** Given task A **
Reproduce the records from the line with "Y) center coordinate." to the line with "leukocyte (743, 900)", substituting "summons" for "subpoena" and leaving everything else unchanged.

Thor: War Of Tapnarok Android Game Review: The Un-Idle Clicker


Do you like Norse mythology? Are you getting sick of all the idle clickers clogging up the Play Store? Do you want a dynamic game that gives you plenty of chances to learn, fix your mistakes, and progress further and faster? If you answered yes to any of those, read on, because Thor: War of Tapnarok caters to you.

The game opens with a charmingly drawn comic. Loki has opened the gates between realms, and has flooded Asgard, among other realms, with monsters in his bid to overthrow Thor and Odin and become king. Thor charges to meet his brother's army, then the sky opens up and Odin's finger smashes a labrge enemy. Thus, the battle begins.


You'll start out as a severely underpowered Thor, who takes several hits to fell common enemies. You'll be fighting alone. One unique thing about this game is that, for the most part, you'll stay that way. Enemies grow with you, and you'll have to exploit every tool at your disposal to gain the advantage and get back to steamrolling snakes and ripping apart reapers.

The core unique feature in this game is time travel. That's central to everything. Time travel throws you back to the beginning of the game, but with a twist; you get runes. Runes are special gems that can be used to unlock and level up powerful treasures that give all kinds of bonuses, like increasing damage, increasing the rate at which you get gold, and shortening skill cooldowns.

Once you've hit level 400 or recruited Eir, one of many Norse Gods and Goddesses you can have on your team, you'll be able to use the time travel feature. You'll get runes, keep treasures you've unlocked, and keep gems, useful for buying things like damage-per-second boosts and gold drops from Freya, who is also recruitable. The higher you've leveled yourself and your allies, and the further you've progressed, the more runes you get when time travelling.


Along with time travel, you also get allies, who all come with their own unique skills that offer boosts to everyone fighting alongside them, including Thor. There are skills that boost ally damage tenfold or more, skills that increase the damage Thor does per tap, skills that increase critical hit likelihood or damage, and many more.

Outside of the time travel loop and allies, the game keeps the twists coming by way of Thor's skills. Along with frantically tapping, or chasing moving weak point targets when fighting bosses, Thor can unleash skills that do things like summon a Storm Wolf to attack a certain number of times per second, deal 1,000 times the damage of a normal tap, and more.


Leveling up allies and Thor results in huge power boosts, so much so that leveling in mid-battle can turn the tide of a boss fight that you were going to lose. Boss battles last up to 30 seconds, after which the boss escapes and you're stuck in the same stage. Get stronger and tap the Fight Boss button, and you'll get another chance. Beat the boss, and you'll move on to another realm, fight stronger enemies, and get more gold.

Fighting your way through Helheim, Jotunheim, Midgard and more is easy enough for Thor and company, but it's not without risk. Bosses can wound allies, for example, dropping them out of battle for a few hours unless you pay up some gems. Wounded allies not only stop dealing damage, but can also no longer impart their skill bonuses.

** Records for this task **
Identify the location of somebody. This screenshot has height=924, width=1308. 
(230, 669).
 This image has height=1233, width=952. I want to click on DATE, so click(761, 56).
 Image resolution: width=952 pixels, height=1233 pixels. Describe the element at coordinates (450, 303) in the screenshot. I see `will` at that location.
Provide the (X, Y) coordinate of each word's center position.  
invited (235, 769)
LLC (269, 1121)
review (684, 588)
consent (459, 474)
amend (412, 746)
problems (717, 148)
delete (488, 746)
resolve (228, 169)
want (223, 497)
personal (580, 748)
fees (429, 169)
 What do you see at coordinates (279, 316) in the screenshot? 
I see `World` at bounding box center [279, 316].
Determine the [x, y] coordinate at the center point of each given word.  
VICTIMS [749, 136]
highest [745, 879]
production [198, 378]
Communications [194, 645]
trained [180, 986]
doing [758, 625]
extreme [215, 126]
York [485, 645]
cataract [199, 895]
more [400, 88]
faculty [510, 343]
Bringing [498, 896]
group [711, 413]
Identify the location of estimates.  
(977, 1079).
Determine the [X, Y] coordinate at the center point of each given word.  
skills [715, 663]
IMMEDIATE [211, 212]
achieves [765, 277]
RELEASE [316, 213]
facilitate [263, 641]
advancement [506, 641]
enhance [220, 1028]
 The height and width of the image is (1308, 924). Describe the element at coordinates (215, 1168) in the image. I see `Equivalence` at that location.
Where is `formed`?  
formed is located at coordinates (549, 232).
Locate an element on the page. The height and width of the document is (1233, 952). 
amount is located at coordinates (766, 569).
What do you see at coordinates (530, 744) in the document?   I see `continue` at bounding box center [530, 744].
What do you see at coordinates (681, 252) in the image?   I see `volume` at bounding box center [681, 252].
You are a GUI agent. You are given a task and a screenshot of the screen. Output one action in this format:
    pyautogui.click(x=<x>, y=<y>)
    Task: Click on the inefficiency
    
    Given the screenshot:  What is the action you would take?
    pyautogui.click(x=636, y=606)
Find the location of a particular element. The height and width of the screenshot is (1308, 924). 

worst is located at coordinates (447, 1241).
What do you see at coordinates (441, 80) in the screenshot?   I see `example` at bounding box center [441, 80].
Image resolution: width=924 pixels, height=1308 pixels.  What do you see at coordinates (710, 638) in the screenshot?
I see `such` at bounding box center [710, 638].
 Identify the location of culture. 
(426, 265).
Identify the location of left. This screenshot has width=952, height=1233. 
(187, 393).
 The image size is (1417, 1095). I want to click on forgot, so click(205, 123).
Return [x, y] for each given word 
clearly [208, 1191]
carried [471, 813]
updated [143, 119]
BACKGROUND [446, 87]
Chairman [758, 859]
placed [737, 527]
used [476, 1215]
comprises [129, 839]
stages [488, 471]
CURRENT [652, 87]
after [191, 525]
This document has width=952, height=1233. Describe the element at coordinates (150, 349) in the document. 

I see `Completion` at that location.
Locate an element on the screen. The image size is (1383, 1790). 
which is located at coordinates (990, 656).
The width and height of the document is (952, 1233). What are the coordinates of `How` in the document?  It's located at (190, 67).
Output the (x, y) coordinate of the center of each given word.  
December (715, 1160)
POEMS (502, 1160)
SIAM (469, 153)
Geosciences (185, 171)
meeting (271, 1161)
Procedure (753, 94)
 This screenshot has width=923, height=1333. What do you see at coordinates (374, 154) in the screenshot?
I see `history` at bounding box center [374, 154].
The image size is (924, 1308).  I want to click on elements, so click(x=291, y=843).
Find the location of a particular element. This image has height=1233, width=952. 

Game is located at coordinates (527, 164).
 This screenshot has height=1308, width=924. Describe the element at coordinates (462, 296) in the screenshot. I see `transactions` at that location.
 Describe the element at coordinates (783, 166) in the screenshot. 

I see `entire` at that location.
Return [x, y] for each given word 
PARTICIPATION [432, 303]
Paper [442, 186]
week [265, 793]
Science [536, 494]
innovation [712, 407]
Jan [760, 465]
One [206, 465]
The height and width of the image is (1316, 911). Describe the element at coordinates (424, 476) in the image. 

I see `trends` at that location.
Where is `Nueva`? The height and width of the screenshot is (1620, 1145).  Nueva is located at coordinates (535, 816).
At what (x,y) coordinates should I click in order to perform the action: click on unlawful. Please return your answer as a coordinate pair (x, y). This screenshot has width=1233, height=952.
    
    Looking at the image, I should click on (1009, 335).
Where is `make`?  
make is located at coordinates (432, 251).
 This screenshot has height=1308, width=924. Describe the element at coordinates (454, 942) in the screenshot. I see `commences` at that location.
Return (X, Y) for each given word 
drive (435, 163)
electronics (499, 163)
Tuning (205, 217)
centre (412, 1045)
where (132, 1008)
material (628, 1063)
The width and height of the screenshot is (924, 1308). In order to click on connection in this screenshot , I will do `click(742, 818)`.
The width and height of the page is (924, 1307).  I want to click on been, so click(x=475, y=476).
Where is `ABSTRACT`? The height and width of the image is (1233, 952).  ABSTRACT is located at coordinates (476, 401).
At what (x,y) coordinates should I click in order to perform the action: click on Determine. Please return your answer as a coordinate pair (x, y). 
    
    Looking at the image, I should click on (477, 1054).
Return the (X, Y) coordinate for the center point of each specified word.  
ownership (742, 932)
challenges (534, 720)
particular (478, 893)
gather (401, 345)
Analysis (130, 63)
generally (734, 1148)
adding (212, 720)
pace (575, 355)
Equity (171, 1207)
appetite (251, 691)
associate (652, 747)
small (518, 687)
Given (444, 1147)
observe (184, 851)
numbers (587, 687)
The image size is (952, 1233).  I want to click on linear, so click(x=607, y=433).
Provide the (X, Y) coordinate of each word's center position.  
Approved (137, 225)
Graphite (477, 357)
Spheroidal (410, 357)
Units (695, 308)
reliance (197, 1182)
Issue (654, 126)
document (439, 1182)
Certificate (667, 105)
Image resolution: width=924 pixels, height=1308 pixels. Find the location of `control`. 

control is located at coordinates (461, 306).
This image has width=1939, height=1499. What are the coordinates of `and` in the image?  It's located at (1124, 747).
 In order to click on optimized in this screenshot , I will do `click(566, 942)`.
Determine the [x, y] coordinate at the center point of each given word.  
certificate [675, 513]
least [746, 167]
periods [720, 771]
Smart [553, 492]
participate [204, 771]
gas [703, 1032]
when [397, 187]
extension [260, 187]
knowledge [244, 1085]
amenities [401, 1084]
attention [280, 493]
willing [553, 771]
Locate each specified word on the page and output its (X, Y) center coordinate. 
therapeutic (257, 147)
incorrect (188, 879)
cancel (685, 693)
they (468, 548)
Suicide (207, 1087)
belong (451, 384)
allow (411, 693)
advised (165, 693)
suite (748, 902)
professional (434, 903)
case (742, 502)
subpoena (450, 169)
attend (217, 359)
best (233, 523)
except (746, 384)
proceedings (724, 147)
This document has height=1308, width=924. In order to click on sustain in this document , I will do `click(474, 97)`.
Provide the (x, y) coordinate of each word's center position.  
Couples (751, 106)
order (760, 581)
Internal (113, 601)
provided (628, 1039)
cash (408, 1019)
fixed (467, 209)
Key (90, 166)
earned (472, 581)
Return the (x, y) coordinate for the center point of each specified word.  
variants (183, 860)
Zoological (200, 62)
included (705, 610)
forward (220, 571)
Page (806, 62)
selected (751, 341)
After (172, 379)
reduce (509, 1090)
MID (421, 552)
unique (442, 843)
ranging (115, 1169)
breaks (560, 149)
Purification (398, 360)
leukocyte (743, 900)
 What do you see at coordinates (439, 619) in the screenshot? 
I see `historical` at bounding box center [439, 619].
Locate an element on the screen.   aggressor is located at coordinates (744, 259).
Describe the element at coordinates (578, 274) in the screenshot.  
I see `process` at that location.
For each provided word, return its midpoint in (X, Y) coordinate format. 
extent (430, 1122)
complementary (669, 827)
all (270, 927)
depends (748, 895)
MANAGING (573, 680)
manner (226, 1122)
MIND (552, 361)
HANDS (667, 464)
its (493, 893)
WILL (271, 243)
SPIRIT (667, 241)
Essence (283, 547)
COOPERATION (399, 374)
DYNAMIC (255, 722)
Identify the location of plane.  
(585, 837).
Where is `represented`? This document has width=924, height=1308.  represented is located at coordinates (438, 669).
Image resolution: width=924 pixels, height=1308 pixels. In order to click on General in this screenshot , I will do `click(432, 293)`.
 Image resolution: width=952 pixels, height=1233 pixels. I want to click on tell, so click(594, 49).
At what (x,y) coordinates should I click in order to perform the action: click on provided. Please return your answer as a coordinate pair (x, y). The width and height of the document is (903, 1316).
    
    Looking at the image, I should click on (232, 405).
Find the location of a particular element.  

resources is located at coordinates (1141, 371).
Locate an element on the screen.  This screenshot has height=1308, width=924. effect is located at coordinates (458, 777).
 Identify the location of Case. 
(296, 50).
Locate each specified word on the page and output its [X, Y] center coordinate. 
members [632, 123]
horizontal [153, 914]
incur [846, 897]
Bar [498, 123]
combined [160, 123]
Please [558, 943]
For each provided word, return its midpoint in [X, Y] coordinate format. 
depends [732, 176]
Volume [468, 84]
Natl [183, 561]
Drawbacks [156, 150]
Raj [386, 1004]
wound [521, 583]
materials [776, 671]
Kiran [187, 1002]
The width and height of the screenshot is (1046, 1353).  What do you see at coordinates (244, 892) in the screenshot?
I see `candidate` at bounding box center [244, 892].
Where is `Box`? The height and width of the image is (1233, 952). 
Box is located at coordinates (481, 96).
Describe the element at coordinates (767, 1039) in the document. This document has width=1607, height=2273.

** Given task B **
Write the next part of the Thor: War of Tapnarok game review, picking up after its final sentence.

** Final result A **
Locate each specified word on the page and output its (X, Y) center coordinate. 
therapeutic (257, 147)
incorrect (188, 879)
cancel (685, 693)
they (468, 548)
Suicide (207, 1087)
belong (451, 384)
allow (411, 693)
advised (165, 693)
suite (748, 902)
professional (434, 903)
case (742, 502)
summons (450, 169)
attend (217, 359)
best (233, 523)
except (746, 384)
proceedings (724, 147)
This document has height=1308, width=924. In order to click on sustain in this document , I will do `click(474, 97)`.
Provide the (x, y) coordinate of each word's center position.  
Couples (751, 106)
order (760, 581)
Internal (113, 601)
provided (628, 1039)
cash (408, 1019)
fixed (467, 209)
Key (90, 166)
earned (472, 581)
Return the (x, y) coordinate for the center point of each specified word.  
variants (183, 860)
Zoological (200, 62)
included (705, 610)
forward (220, 571)
Page (806, 62)
selected (751, 341)
After (172, 379)
reduce (509, 1090)
MID (421, 552)
unique (442, 843)
ranging (115, 1169)
breaks (560, 149)
Purification (398, 360)
leukocyte (743, 900)

** Final result B **
Another good reason to keep allies alive is that they fight enemies and gather gold for you while you're outside of the game. Level them up and keep them alive, and you'll come back to a princely sum, ready to harvest. You can double that amount by watching a short video ad. You won't have to worry about allies getting wounded or leveling themselves up while you're away; they won't fight any bosses, and they'll simply store gold back for you to use and control.


That brings us to ad interruptions and the messenger system. The only ads you'll see under normal circumstances are cross-promotional ads for other games in the developer's lineup that can be clicked away instantly, usually advertising games. When you see the messenger, a bird carrying a scroll, tap it to unroll the scroll. Sometimes, it will simply drop some gold, gems, or runes, or start up a temporary bonus of some sort. Other times, it will give you the option to reap gold, gems, or a DPS boost by watching a video ad.

If you'd like to spend, you can buy gems, starting at $0.99 for 90 gems. To put that amount in perspective, 70 gems will let you grab some runes without time traveling, 25 will get you a gold drop from Freya, and 5 will net you a 10% DPS boost that lasts until the next time travel.


All of this uniqueness would likely fall flat if it weren't well-presented, and thankfully, that's not the case. Thor: War of Tapnarok is a very well put together game. The art style is charming and fluid, making it satisfying in motion. The sound design is fitting, and never grates on your nerves. The soundtrack is only one looping tune, aside from the short song on the title screen, but it loops quite well, is appropriately heroic, and never really outstays its welcome. While a different tune for each world would have been good, the song on offer serves its purpose well enough.

Everything about this game is intuitive, and you always know what you're in for. You'll never find yourself totally overwhelmed. You can also use rewarded ads to get out of Thor's skill cooldowns, ensuring that you can win any boss battle you get into, if you're willing to resort to that. The pacing also feels natural, and you'll likely never find yourself outclassed by enemies unless you're holding back leveling up Thor and his allies on purpose, for some reason.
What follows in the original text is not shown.